10. Oktober 1946
10.10.46. Erster Schnee. Wieder rollen Güterzüge mit Vieh und Fahrzeugen vorüber.
Okt. 46. Auch in diesem Jahr wurden wieder nur Kranke entlassen. Die Kriegsgefangenen werden bis zum körperlichen Ruin ausgebeutet und dann als menschliche Wracks nach Hause entlassen.
Ab Okt. 46 fällt die bisherige Zusatzverpflegung für besondere Leistungen fort. Der Verpflegungssatz pro Kopf wird von 200 auf 400 Rubel erhöht.
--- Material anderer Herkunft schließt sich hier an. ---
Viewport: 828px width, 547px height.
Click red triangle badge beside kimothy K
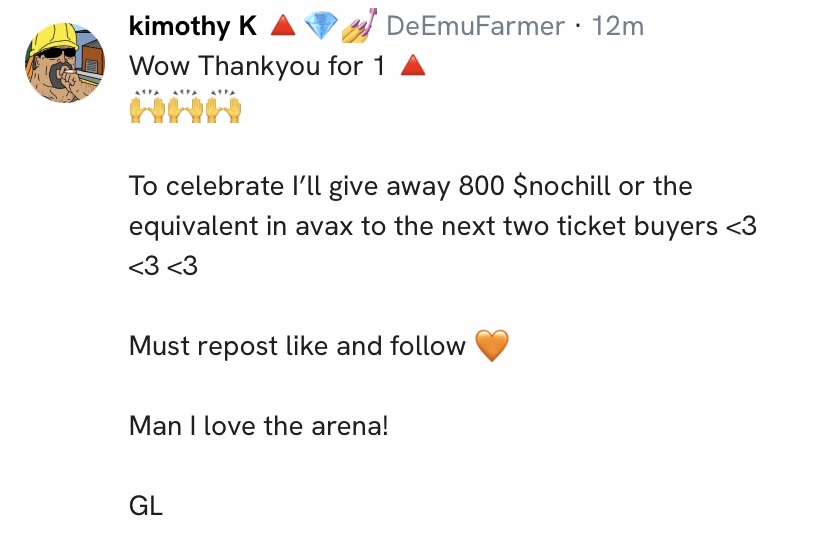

Die Sowjetunion ist nicht in der Lage, sich selbst zu ernähren. Der Grund liegt nicht allein in dem unberechenbaren Klima und in den Nachkriegsschwierigkeiten, sondern auch in der Unfähigkeit und Schwerfälligkeit einer staatlichen Planungsbürokratie, sowie der Korruption in weiten Kreisen der Funktionäre. Ob in Landwirtschaft oder Industrie: 30% aller Waren sind verdorben oder Ausschußware, 30% werden verschoben.
Selbst wenn bei uns z. B. Kartoffeln oder Fleisch mal vollständig geliefert und nichts verschoben wurde, sind die Kartoffeln nass und voller Sand, also unsachgemäß gelagert, oder es ist Gewichtsbetrug mit Wasser und Sand. Das Fleisch stinkt im Essen. Die Ärztin hat befohlen, es wegzuwerfen. Also geht das Hungern weiter.
Das ist das Schlimmste an unserem Los hier: Die Kriegsgefangenen der Westmächte wissen, dass sie eines Tages nach Hause kommen. Die Kriegsgefangenen der Sowjetunion wissen nicht, ob sie jemals in die Heimat zurückkehren werden. Über ihnen schwebt ständig das Damoklesschwert des Todes durch Krankheit, Verhungern, Erfrieren oder Erschießen.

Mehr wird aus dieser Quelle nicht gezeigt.